**Your assignment:**
Copy exactly, and copy only, the lines from the one bearing "Task: Click the chevron" through the final line of the records.

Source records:
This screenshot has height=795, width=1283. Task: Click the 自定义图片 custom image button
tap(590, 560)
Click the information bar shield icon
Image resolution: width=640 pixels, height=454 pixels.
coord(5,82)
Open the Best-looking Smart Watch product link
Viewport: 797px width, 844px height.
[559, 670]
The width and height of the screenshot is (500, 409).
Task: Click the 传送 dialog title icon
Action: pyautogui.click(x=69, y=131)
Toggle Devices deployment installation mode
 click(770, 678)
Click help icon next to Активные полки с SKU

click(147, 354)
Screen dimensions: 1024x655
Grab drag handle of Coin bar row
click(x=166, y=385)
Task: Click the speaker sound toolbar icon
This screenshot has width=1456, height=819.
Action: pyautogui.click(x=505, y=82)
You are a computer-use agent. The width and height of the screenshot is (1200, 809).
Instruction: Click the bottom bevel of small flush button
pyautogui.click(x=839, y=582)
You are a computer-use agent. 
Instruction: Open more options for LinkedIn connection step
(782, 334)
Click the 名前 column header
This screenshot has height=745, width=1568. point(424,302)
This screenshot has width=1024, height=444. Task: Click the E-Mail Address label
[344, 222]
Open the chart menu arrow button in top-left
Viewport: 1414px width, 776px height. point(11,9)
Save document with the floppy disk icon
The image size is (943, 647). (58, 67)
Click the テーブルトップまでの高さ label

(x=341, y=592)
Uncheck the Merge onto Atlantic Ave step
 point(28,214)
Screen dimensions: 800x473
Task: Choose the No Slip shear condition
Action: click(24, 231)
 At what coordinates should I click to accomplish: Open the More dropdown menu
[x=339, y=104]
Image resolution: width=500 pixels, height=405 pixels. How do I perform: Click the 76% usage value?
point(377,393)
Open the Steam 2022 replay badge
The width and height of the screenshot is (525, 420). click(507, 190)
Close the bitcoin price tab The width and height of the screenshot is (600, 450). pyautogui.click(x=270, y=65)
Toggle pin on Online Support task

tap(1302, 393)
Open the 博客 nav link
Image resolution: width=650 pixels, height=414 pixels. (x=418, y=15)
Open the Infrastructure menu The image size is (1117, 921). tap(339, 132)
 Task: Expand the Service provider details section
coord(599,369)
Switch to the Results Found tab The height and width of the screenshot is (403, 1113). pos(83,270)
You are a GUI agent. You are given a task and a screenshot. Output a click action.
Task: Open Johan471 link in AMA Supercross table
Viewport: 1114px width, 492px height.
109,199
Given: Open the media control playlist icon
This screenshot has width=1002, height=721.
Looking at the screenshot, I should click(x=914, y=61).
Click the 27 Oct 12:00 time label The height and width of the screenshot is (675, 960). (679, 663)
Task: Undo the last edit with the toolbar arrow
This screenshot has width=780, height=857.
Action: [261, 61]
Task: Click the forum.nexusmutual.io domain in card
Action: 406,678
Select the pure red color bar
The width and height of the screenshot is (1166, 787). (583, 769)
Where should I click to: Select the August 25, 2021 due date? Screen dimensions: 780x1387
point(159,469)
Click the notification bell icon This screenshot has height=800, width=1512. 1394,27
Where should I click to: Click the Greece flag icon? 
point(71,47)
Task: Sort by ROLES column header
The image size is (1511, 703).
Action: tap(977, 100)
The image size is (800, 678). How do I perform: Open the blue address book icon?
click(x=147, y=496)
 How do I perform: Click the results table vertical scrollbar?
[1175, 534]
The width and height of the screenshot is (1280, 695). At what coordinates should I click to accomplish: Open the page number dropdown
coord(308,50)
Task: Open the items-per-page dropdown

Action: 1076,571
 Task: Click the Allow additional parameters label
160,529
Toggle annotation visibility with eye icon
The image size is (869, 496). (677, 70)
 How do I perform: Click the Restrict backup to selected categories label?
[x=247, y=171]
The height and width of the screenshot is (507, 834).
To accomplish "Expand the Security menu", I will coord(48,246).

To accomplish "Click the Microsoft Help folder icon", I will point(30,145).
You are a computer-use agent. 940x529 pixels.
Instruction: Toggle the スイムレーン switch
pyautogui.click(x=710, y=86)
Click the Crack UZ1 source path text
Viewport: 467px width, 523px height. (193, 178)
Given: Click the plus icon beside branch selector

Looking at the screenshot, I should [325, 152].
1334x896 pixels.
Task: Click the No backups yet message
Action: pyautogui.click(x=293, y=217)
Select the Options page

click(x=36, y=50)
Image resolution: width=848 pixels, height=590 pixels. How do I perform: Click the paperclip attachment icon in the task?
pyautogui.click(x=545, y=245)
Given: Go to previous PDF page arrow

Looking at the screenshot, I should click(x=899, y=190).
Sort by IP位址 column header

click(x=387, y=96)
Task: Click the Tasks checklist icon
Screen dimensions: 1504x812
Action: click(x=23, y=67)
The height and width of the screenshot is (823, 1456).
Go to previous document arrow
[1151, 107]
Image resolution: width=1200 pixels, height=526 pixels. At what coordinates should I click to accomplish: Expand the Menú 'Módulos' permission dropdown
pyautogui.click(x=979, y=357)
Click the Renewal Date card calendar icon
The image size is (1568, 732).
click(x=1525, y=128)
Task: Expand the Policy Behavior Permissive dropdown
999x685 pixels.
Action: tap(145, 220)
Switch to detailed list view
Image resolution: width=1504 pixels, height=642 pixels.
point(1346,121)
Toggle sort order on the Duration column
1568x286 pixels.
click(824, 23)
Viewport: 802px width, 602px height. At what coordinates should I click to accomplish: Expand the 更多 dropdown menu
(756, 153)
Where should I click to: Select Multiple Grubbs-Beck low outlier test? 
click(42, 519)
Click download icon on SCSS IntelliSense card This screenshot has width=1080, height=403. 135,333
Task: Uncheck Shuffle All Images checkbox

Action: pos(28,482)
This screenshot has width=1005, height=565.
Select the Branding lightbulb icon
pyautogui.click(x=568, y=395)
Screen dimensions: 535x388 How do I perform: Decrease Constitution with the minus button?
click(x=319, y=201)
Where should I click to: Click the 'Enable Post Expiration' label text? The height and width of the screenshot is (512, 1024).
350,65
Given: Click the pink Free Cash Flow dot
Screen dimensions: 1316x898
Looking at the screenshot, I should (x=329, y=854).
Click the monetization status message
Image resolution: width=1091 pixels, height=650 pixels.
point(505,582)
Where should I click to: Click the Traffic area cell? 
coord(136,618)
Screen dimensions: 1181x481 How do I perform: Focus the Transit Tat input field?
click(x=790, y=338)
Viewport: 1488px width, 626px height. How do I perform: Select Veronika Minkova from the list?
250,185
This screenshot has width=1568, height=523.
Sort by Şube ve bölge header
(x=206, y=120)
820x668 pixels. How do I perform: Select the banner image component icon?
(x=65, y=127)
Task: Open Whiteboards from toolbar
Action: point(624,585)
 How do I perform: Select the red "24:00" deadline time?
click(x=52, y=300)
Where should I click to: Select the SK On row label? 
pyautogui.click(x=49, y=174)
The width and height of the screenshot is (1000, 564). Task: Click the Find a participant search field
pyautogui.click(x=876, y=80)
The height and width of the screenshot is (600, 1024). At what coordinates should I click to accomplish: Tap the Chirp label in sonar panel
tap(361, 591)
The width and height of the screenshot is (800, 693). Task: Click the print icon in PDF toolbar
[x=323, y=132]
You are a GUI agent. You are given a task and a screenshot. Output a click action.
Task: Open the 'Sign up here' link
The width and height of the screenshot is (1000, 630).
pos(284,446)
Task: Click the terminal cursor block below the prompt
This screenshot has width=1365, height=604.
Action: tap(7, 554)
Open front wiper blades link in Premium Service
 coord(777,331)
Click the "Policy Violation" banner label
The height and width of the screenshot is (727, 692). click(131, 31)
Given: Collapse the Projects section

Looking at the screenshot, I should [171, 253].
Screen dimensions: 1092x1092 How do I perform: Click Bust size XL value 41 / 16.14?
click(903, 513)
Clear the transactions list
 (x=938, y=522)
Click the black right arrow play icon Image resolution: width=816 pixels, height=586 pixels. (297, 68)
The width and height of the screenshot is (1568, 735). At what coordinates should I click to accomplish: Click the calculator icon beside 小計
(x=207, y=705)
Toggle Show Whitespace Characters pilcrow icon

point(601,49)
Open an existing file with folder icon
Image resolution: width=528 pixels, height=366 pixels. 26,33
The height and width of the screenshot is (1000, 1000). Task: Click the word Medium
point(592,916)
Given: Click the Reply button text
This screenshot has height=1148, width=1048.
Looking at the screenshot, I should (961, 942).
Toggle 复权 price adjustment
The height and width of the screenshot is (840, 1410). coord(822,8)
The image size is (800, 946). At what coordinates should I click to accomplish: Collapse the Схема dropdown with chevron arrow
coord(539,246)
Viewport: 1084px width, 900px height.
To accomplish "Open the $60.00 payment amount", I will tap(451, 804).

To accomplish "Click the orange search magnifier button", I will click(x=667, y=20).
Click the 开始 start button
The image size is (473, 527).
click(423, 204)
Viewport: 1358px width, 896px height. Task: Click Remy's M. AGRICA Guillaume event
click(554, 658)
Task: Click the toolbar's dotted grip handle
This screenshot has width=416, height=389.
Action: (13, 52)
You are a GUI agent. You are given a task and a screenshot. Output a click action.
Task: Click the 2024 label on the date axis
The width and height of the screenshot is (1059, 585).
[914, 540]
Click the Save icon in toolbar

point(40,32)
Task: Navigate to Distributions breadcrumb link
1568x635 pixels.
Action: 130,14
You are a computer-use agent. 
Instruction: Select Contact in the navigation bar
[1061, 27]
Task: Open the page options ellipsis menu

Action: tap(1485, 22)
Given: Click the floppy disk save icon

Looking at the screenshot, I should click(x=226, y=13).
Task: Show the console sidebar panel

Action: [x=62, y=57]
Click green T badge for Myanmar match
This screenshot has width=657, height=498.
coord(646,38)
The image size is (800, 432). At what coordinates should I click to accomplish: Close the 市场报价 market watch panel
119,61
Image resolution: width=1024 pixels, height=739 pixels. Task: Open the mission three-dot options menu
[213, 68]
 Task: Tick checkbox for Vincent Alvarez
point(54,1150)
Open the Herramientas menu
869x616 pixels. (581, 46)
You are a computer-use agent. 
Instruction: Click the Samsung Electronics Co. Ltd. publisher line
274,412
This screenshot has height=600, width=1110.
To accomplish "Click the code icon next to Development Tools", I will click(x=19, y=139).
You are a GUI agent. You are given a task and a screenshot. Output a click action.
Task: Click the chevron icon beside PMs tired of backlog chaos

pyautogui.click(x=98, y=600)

**Problem solution:**
Task: Click the chevron icon beside PMs tired of backlog chaos

pyautogui.click(x=98, y=600)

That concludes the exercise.